→ **Problem**
Starting at the line that contains "PropertyCollection Class (84, 621)" and continuing to the last line, write out these lines as a JSON list of strings, one string per line, with blank lines omitted.
****************
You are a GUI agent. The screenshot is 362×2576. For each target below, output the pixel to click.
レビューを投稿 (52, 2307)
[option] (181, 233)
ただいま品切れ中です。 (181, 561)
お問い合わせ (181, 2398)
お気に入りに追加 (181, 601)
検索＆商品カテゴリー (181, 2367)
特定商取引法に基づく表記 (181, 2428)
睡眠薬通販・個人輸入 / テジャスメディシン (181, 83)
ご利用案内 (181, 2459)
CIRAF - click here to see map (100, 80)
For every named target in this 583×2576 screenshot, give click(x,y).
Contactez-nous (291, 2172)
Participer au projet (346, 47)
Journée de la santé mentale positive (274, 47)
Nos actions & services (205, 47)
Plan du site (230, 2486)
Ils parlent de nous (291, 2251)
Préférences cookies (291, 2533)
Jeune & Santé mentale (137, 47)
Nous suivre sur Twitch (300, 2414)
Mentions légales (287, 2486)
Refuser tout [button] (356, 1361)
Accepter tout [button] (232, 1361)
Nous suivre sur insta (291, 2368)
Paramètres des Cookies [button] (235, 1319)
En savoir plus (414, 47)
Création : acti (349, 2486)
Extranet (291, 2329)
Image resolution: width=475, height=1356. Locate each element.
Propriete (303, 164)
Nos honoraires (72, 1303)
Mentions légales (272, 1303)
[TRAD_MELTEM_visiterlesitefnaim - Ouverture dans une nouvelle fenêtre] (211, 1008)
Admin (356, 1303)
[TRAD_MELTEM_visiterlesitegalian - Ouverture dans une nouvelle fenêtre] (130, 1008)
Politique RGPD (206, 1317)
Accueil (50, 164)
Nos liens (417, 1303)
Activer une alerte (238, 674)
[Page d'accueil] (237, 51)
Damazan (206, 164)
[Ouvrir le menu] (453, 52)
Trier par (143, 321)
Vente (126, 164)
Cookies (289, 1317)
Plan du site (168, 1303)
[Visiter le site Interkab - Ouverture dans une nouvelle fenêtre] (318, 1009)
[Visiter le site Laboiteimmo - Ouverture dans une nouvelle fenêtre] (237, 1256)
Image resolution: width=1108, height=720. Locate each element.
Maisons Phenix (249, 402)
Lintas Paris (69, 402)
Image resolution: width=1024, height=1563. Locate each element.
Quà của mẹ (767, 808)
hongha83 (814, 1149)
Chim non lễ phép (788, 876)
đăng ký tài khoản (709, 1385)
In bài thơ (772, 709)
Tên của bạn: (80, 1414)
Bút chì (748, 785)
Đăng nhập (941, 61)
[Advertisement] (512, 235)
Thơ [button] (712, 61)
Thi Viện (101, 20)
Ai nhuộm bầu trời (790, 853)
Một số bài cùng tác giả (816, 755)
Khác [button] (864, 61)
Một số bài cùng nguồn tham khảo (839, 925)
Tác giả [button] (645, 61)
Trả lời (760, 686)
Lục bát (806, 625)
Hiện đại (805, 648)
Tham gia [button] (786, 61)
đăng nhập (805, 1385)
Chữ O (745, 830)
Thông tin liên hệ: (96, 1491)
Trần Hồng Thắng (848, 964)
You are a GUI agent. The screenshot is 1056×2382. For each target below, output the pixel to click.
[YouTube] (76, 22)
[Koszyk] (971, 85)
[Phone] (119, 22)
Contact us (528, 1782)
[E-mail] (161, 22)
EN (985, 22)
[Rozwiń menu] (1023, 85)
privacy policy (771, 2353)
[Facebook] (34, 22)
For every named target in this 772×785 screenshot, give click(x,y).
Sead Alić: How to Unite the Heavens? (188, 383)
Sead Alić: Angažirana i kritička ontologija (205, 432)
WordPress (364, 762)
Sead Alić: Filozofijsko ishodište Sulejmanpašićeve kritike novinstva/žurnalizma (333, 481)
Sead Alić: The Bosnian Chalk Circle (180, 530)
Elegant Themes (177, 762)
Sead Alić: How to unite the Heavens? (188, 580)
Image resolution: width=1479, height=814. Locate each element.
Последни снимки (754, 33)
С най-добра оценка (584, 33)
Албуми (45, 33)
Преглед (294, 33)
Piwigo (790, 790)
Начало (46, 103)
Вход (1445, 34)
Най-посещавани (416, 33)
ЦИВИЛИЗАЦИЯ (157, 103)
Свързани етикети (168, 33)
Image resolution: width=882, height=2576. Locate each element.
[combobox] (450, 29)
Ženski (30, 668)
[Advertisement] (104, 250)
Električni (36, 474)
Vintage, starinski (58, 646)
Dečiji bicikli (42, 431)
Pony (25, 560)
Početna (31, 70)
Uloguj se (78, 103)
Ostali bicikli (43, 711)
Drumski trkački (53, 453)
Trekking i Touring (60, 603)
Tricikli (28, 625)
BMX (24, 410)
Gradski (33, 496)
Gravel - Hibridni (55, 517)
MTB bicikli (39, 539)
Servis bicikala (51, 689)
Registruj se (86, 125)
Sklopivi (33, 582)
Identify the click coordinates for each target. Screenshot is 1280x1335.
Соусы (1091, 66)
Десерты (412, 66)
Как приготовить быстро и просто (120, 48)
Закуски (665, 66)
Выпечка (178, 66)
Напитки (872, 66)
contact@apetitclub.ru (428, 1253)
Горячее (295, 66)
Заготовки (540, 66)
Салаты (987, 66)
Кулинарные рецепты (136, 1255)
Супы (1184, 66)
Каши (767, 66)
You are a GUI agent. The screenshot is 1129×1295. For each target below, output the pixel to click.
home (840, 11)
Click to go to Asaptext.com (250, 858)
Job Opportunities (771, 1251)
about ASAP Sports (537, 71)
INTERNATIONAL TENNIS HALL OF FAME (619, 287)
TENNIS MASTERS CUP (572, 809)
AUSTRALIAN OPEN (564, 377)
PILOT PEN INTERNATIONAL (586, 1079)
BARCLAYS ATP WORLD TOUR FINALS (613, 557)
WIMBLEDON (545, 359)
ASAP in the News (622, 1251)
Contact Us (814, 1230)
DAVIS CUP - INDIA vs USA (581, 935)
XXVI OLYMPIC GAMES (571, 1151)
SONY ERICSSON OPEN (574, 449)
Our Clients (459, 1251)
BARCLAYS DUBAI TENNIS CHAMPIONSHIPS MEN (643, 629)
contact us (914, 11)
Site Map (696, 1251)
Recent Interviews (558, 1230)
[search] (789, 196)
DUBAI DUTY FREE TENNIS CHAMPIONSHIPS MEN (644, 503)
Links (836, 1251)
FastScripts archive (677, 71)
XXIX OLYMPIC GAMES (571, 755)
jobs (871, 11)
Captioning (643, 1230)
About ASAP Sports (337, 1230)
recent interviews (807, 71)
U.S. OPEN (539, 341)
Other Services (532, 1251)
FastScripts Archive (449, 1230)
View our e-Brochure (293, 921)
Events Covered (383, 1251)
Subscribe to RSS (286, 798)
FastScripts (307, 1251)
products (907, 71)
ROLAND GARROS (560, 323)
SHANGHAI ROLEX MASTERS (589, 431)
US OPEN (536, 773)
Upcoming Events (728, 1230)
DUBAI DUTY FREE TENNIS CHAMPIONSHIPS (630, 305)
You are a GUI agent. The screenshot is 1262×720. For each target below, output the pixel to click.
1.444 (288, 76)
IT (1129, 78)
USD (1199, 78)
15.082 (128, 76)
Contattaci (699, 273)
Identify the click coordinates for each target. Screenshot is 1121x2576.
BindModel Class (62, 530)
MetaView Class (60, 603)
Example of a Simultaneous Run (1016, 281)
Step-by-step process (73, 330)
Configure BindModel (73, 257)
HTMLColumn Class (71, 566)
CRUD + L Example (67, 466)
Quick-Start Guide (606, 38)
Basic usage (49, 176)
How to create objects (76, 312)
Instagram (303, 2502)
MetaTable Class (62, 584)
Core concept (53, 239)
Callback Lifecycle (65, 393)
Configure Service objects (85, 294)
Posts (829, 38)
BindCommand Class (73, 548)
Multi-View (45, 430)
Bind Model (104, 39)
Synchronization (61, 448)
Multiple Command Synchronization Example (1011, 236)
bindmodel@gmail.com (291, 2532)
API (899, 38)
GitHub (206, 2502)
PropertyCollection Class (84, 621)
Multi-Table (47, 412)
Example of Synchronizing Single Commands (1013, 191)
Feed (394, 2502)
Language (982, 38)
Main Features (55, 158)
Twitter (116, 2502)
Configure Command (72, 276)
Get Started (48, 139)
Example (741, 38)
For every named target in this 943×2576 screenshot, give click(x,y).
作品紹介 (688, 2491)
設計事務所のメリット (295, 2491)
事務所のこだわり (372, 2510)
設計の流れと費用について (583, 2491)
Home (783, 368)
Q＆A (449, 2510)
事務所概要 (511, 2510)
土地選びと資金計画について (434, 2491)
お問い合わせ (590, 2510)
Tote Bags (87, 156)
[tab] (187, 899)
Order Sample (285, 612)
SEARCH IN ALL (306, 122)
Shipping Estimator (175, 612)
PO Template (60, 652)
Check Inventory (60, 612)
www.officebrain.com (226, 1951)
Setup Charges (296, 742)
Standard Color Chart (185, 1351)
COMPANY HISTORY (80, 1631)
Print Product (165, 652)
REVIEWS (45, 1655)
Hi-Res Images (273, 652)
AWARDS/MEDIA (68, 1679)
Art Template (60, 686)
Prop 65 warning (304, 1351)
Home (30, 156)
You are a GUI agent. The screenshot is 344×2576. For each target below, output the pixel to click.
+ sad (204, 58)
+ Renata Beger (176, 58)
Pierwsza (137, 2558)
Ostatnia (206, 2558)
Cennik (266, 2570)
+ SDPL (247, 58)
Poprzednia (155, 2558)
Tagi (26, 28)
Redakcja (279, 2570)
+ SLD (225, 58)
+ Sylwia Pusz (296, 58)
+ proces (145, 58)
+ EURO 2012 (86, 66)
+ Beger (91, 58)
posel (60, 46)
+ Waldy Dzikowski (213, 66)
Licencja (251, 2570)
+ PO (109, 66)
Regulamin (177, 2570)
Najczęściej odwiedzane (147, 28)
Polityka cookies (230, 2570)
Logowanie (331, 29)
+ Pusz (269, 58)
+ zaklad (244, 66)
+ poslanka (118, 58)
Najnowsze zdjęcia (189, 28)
****************
→ **Complete response**
[
  "PropertyCollection Class (84, 621)",
  "Multi-Table (47, 412)",
  "Example of Synchronizing Single Commands (1013, 191)",
  "Feed (394, 2502)",
  "Language (982, 38)",
  "Main Features (55, 158)",
  "Twitter (116, 2502)",
  "Configure Command (72, 276)",
  "Get Started (48, 139)",
  "Example (741, 38)",
  "For every named target in this 943×2576 screenshot, give click(x,y).",
  "作品紹介 (688, 2491)",
  "設計事務所のメリット (295, 2491)",
  "事務所のこだわり (372, 2510)",
  "設計の流れと費用について (583, 2491)",
  "Home (783, 368)",
  "Q＆A (449, 2510)",
  "事務所概要 (511, 2510)",
  "土地選びと資金計画について (434, 2491)",
  "お問い合わせ (590, 2510)",
  "Tote Bags (87, 156)",
  "[tab] (187, 899)",
  "Order Sample (285, 612)",
  "SEARCH IN ALL (306, 122)",
  "Shipping Estimator (175, 612)",
  "PO Template (60, 652)",
  "Check Inventory (60, 612)",
  "www.officebrain.com (226, 1951)",
  "Setup Charges (296, 742)",
  "Standard Color Chart (185, 1351)",
  "COMPANY HISTORY (80, 1631)",
  "Print Product (165, 652)",
  "REVIEWS (45, 1655)",
  "Hi-Res Images (273, 652)",
  "AWARDS/MEDIA (68, 1679)",
  "Art Template (60, 686)",
  "Prop 65 warning (304, 1351)",
  "Home (30, 156)",
  "You are a GUI agent. The screenshot is 344×2576. For each target below, output the pixel to click.",
  "+ sad (204, 58)",
  "+ Renata Beger (176, 58)",
  "Pierwsza (137, 2558)",
  "Ostatnia (206, 2558)",
  "Cennik (266, 2570)",
  "+ SDPL (247, 58)",
  "Poprzednia (155, 2558)",
  "Tagi (26, 28)",
  "Redakcja (279, 2570)",
  "+ SLD (225, 58)",
  "+ Sylwia Pusz (296, 58)",
  "+ proces (145, 58)",
  "+ EURO 2012 (86, 66)",
  "+ Beger (91, 58)",
  "posel (60, 46)",
  "+ Waldy Dzikowski (213, 66)",
  "Licencja (251, 2570)",
  "+ PO (109, 66)",
  "Regulamin (177, 2570)",
  "Najczęściej odwiedzane (147, 28)",
  "Polityka cookies (230, 2570)",
  "Logowanie (331, 29)",
  "+ Pusz (269, 58)",
  "+ zaklad (244, 66)",
  "+ poslanka (118, 58)",
  "Najnowsze zdjęcia (189, 28)"
]